======== 节选内容

ElasticSearch¶

·

ElasticSearch 采集器主要采集节点运行情况、集群健康、JVM 性能状况、索引性能、检索性能等。

前置条件¶

ElasticSearch 版本 >= 6.0.0
ElasticSearch 默认采集 Node Stats 指标，如果需要采集 Cluster-Health 相关指标，需要设置 cluster_health = true
设置 cluster_health = true 可产生如下指标集
elasticsearch_cluster_health
设置 cluster_stats = true 可产生如下指标集
elasticsearch_cluster_stats

用户权限配置¶

如果开启账号密码访问，需要配置相应的权限，否则会导致监控信息获取失败错误。目前支持 Elasticsearch , Open Distro for Elasticsearch 和 OpenSearch。

Elasticsearch¶

创建角色monitor，设置如下权限

  {
    "applications": [],
    "cluster": [
        "monitor"
    ],
    "global": [],
    "indices": [
        {
            "allow_restricted_indices": false,
            "names": [
                "all"
            ],
            "privileges": [
                "manage_ilm",
                "monitor"
            ]
        },
    ],
    "run_as": []
  }

创建自定义用户，并赋予新创建的monitor角色。
其他信息请参考配置文件说明

Open Distro for Elasticsearch¶

创建用户
创建角色 monitor, 设置如下权限：

PUT _opendistro/_security/api/roles/monitor
{
  "description": "monitor es cluster",
  "cluster_permissions": [
    "cluster:admin/opendistro/ism/managedindex/explain",
    "cluster_monitor",
    "cluster_composite_ops_ro"
  ],
  "index_permissions": [
    {
      "index_patterns": [
        "*"
      ],
      "fls": [],
      "masked_fields": [],
      "allowed_actions": [
        "read",
        "indices_monitor"
      ]
    }
  ],
  "tenant_permissions": []
}

设置角色与用户之间的映射关系

OpenSearch¶

创建用户
创建角色 monitor, 设置如下权限：

PUT _plugins/_security/api/roles/monitor
{
  "description": "monitor es cluster",
  "cluster_permissions": [
    "cluster:admin/opendistro/ism/managedindex/explain",
    "cluster_monitor",
    "cluster_composite_ops_ro"
  ],
  "index_permissions": [
    {
      "index_patterns": [
        "*"

================
======== 数据块

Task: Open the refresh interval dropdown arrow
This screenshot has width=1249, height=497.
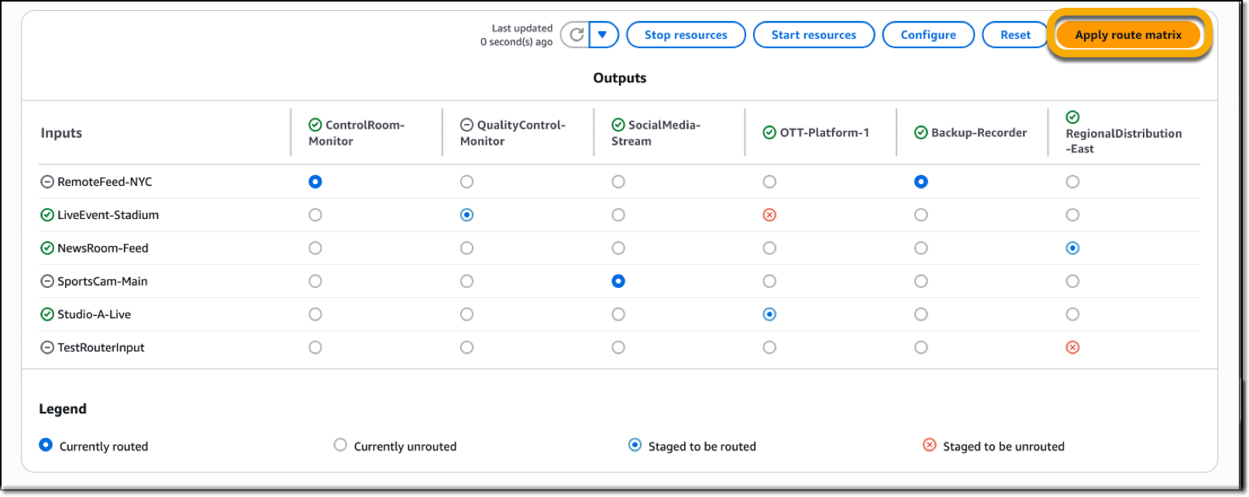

================

接着写讲 ElasticSearch 采集器的那篇说明，从它最后一行后面往下续。

# 结果如下:
      ],
      "fls": [],
      "masked_fields": [],
      "allowed_actions": [
        "read",
        "indices_monitor"
      ]
    }
  ],
  "tenant_permissions": []
}

设置角色与用户之间的映射关系

主机安装Kubernetes

进入 DataKit 安装目录下的 conf.d/db 目录，复制 elasticsearch.conf.sample 并命名为 elasticsearch.conf。示例如下：

[[inputs.elasticsearch]]
  ## Elasticsearch服务器配置
  # 支持Basic认证:
  # servers = ["http://user:pass@localhost:9200"]
  servers = ["http://localhost:9200"]

  ## 采集间隔
  # 单位 "ns", "us" (or "µs"), "ms", "s", "m", "h"
  interval = "10s"

  ## HTTP超时设置
  http_timeout = "5s"

  ## 发行版本: elasticsearch, opendistro, opensearch
  distribution = "elasticsearch"

  ## 默认local是开启的，只采集当前Node自身指标，如果需要采集集群所有Node，需要将local设置为false
  local = true

  ## 设置为true可以采集cluster health
  cluster_health = false

  ## cluster health level 设置，indices (默认) 和 cluster
  # cluster_health_level = "indices"

  ## 设置为true时可以采集cluster stats.
  cluster_stats = false

  ## 只从master Node获取cluster_stats，这个前提是需要设置 local = true
  cluster_stats_only_from_master = true

  ## 需要采集的Indices, 默认为 _all
  indices_include = ["_all"]

  ## indices级别，可取值："shards", "cluster", "indices"
  indices_level = "shards"

  ## node_stats可支持配置选项有"indices", "os", "process", "jvm", "thread_pool", "fs", "transport", "http", "breaker"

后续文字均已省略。